Discovering new drug design opportunities with machine learning models
May 14, 2024
In an article that went through the editorial process of Science X and confirmed for credibility by fact checks, peer reviews, and thorough proofreading, editors highlight the use of machine learning in antibiotic development. The research was managed by the Los Alamos National Laboratory.
The adaptability of pathogens in protecting themselves from antibiotics has become quite a concern in public health. In response to this, a research team under the management of Los Alamos National Laboratory used machine learning, a form of artificial intelligence, to detect various molecular properties. The goal is to guide the research towards the development of new antibiotics, particularly targeting pathogens that are considered critical by the World Health Organization due to their high bacterial resistance.

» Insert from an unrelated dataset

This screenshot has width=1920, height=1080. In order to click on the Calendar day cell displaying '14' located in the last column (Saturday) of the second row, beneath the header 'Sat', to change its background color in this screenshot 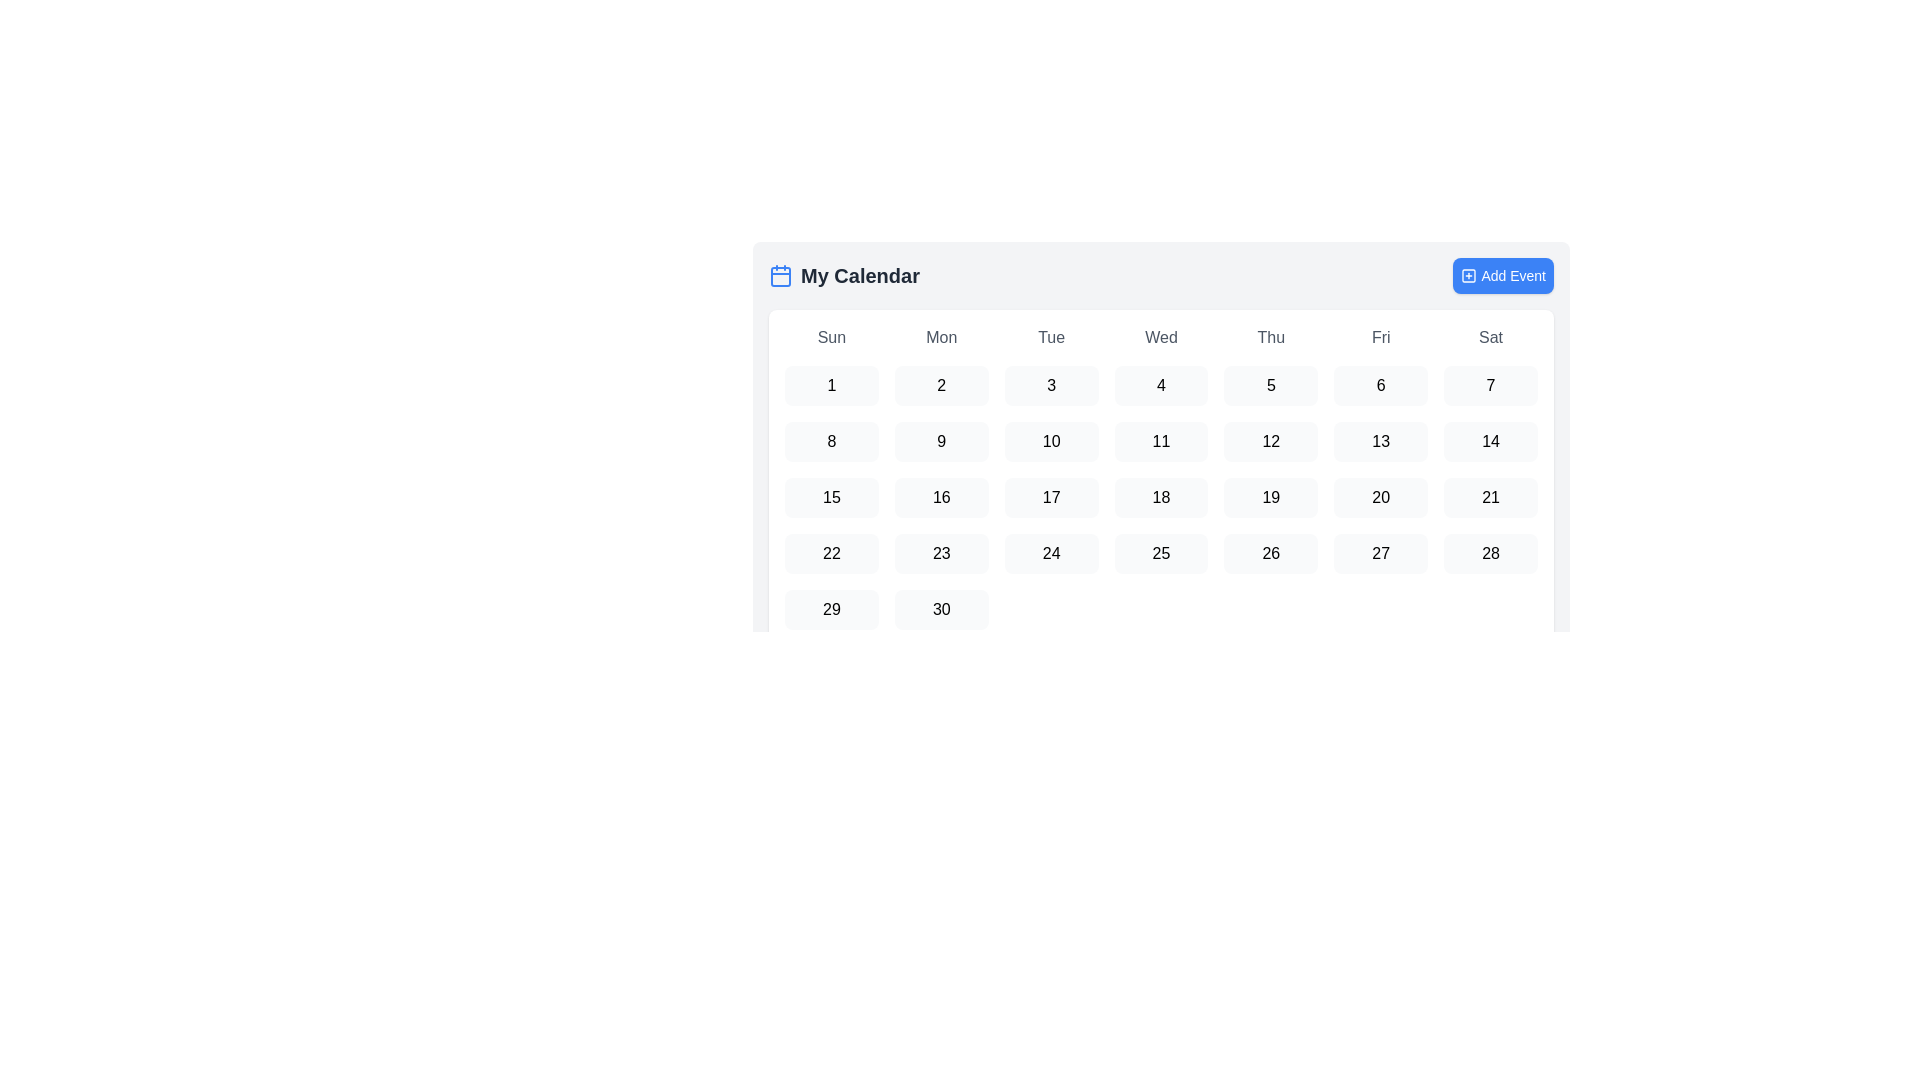, I will do `click(1491, 441)`.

The research was recently published in the Communications Chemistry journal.
At Los Alamos, scientist Gnana Gnanakaran explained that "some pathogens are very effective at resisting antibiotics due to their properties." Detecting specific compounds that can penetrate and inhibit some of these pathogens is difficult. The heterogeneity and depth of the chemical space are huge, and the molecular interactions across bacterial membranes are highly complex. However, the machine learning approach they use can probe the bacteria-specific, molecular-level profiles that could form the basis for successful drug development.
Gram-negative bacteria have a less permeable outer membrane, and can expel compounds that manage to infiltrate. This limits an antibiotic's effectiveness.

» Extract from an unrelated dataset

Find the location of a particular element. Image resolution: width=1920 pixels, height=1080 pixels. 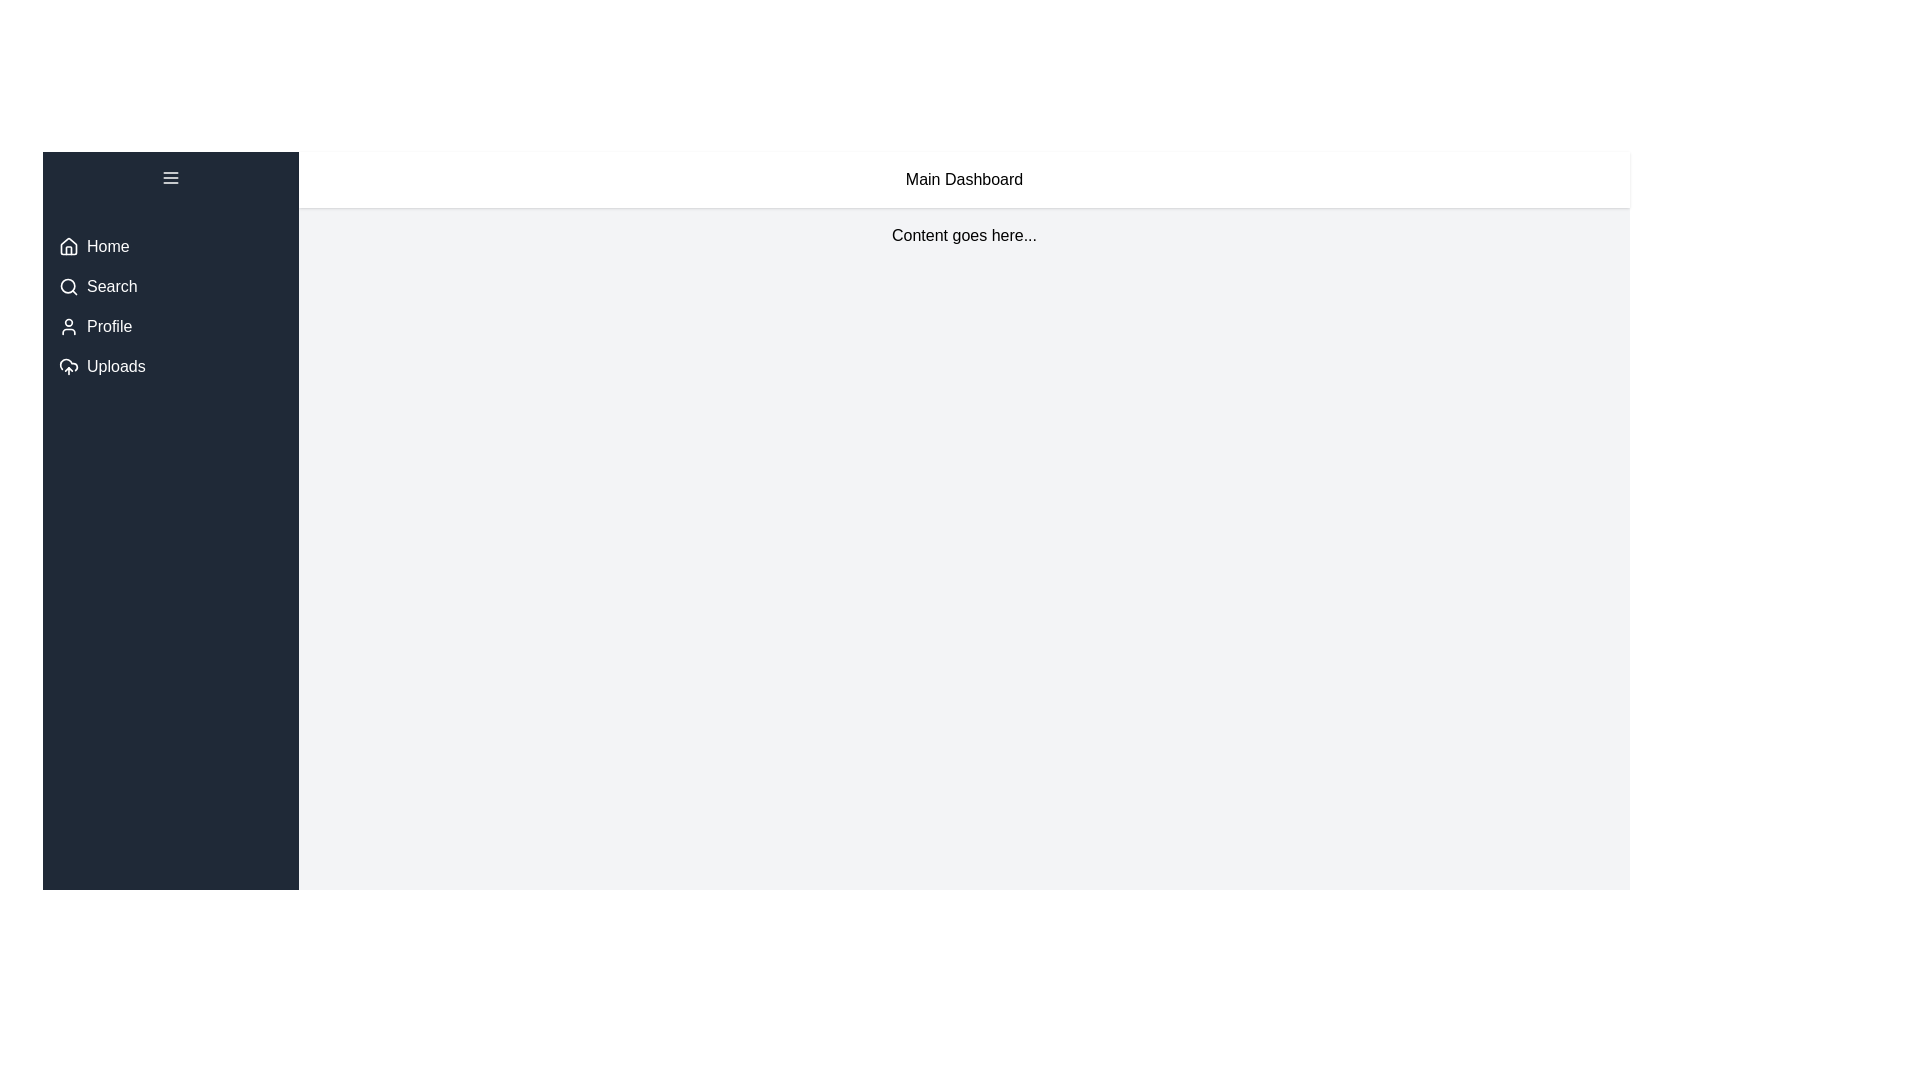

the inner circular part of the search icon located on the left-side navigation menu, associated with the 'Search' label is located at coordinates (68, 286).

Data-fuelled models could help identify molecular properties that can break the bacteria's defense. However, making these calculations requires an extensive amount of computing resources, as chemically diverse compounds have a wide range of relevant properties. The machine learning-based study reduced the relevant properties spectrum and set empirical rules predicting the compound's ability to penetrate the bacteria's outer membrane.
The research team focused on Pseudomonas aeruginosa, a gram negative bacteria, and created a machine learning model to identify relevant descriptors for various compounds. The descriptors predict the success of the compounds in penetrating the outer membranes of the bacteria and avoiding expulsion. The team used high-performance computing resources at Los Alamos to analyze the molecular properties of permeation from simulations considering 1,260 chemically diverse compounds' journey through the bacterial membrane.

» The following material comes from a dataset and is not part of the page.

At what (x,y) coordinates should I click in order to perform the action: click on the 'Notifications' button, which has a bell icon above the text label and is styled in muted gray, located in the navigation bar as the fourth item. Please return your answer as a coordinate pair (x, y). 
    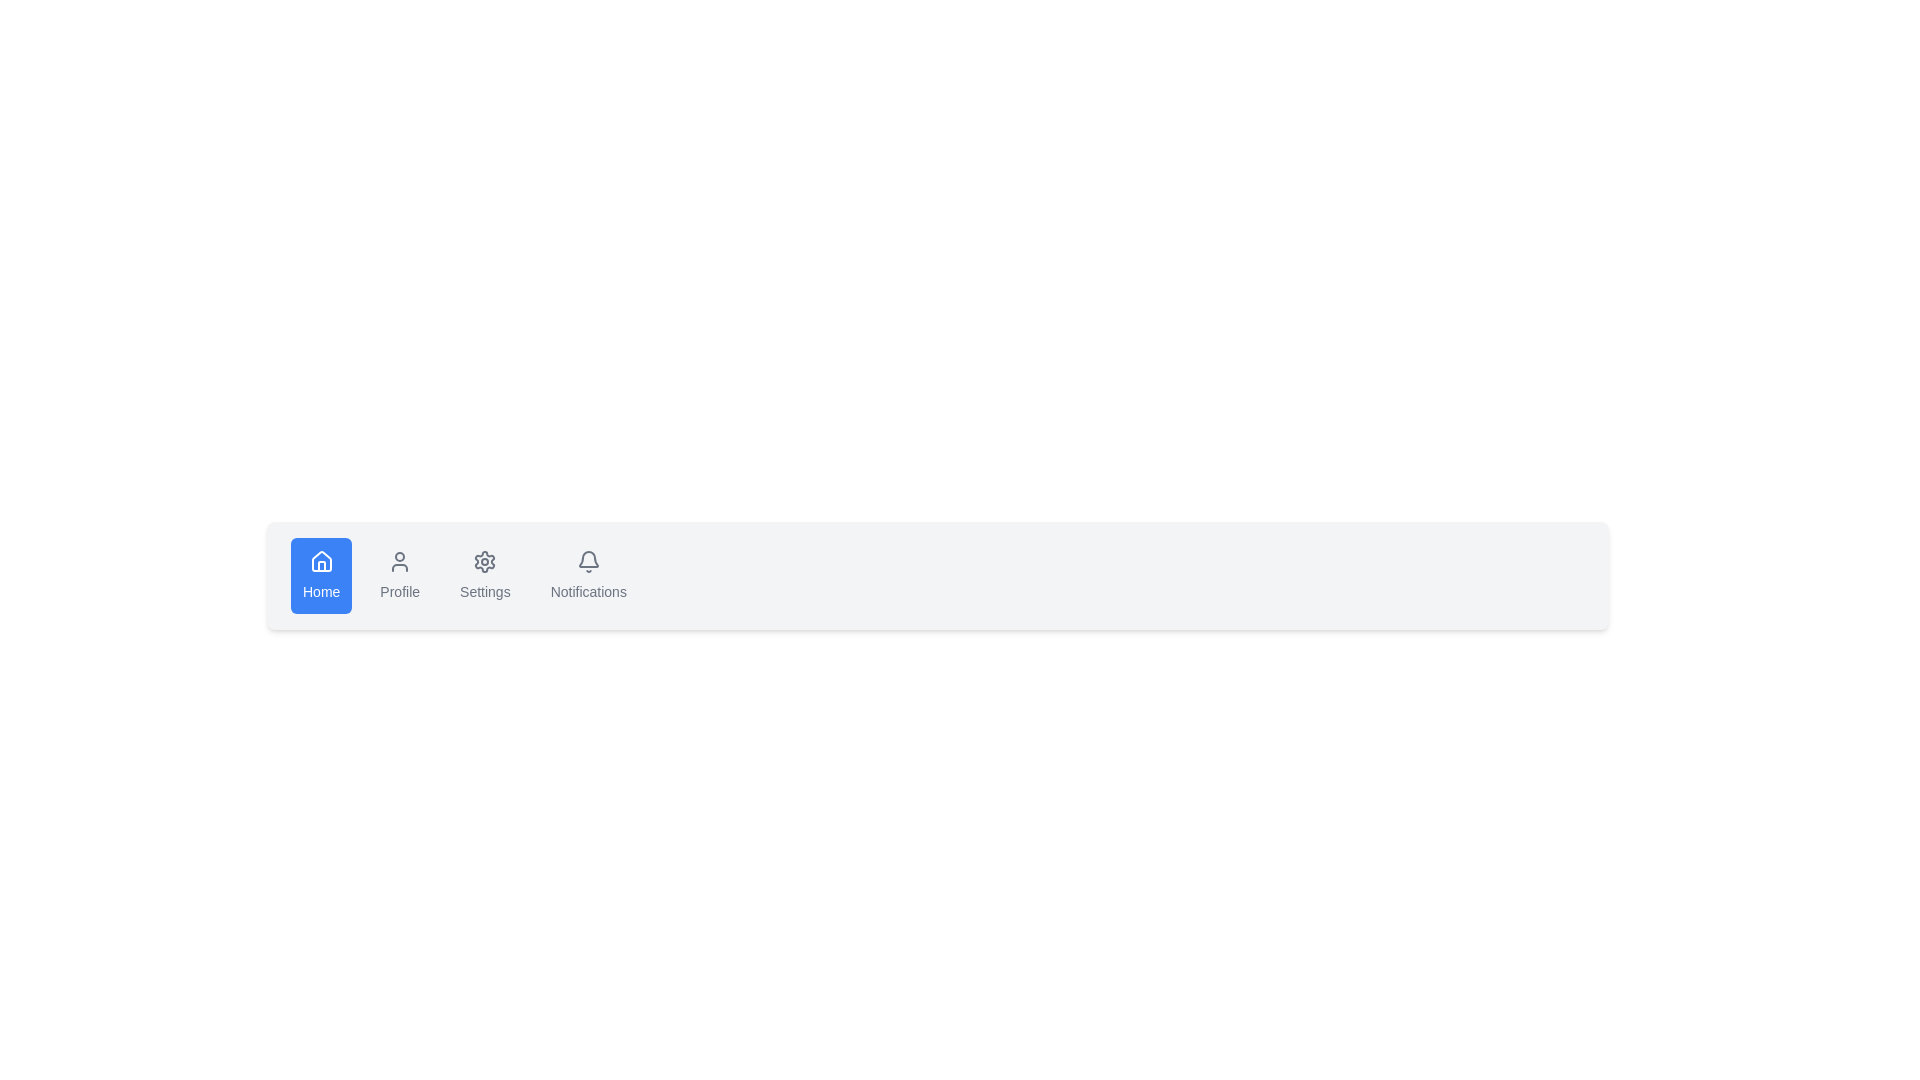
    Looking at the image, I should click on (587, 575).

Through this study, important insight has been provided about the key properties that drug candidates require to penetrate Pseudomonas aeruginosa effectively. This study paves the path for similar data-driven studies in other gram-negative pathogens.
Gnanakaran highlighted the promising nature of the machine learning techniques used in the study. He believes they could be applied to similar data-driven studies in other biological membranes, including the blood-brain barrier.
Additional details are available in "Predicting permeation of compounds across the outer membrane of P. aeruginosa using molecular descriptors" in the Communications Chemistry journal, 2024.
This study was facilitated by the Los Alamos National Laboratory.